Altar is an installation that explores Jewish material culture. At the core of Judaism is the concept of avodah zara. This forbids anything that undermines monotheism—including witchcraft, idolatry, and deification. At the same time, throughout Jewish history, there has been a long and rich tradition of Jewish folk practices that seem to blur the lines between the divine and the forbidden: amulets that promise protection, rituals to prevent demons from entering the home, grave sites to visit to fulfill desires for the new year. Today, in the very same communities that have the strictest adherence to Jewish law, there is often the strongest tradition of these magical-seeming practices.

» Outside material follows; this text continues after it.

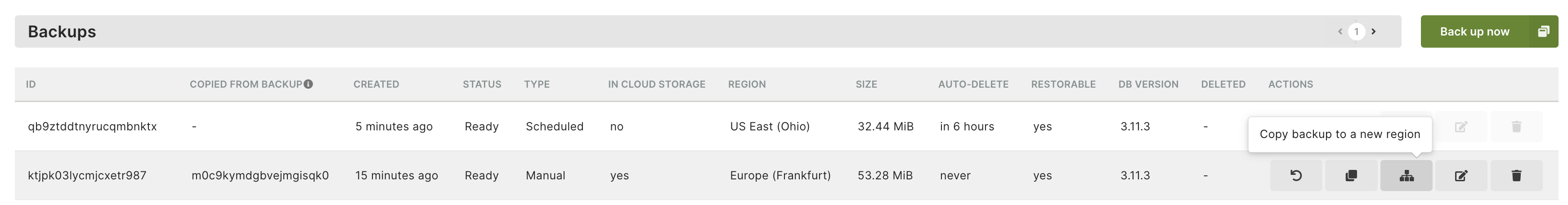This screenshot has height=205, width=1568.
Task: Click the stacked-copies icon on the Back up now button
Action: pos(1543,31)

Altar occupies the space within these contradictions. Informed by this history, I turn to the altar as an example of a succinct material practice which is present in many religious traditions, yet ostensibly absent from Jewish practice. Synthesizing understandings of Jewish folk practices and visual culture with research into both the traditional and contemporary altar practices of other cultures, I construct my own altar, imagining what this sacred practice could look like within a Jewish context. Ritual objects rest in specifically designed vessels. Stones bear manifestations: “joy,” “success,” “health,”. Photos of family members past and present are put on display. Sensory elements—incense, velvet, flame—create a space that feels removed from the outside world. In creating this sacred space, Altar invites the viewer to explore the boundaries of what ritual can look like.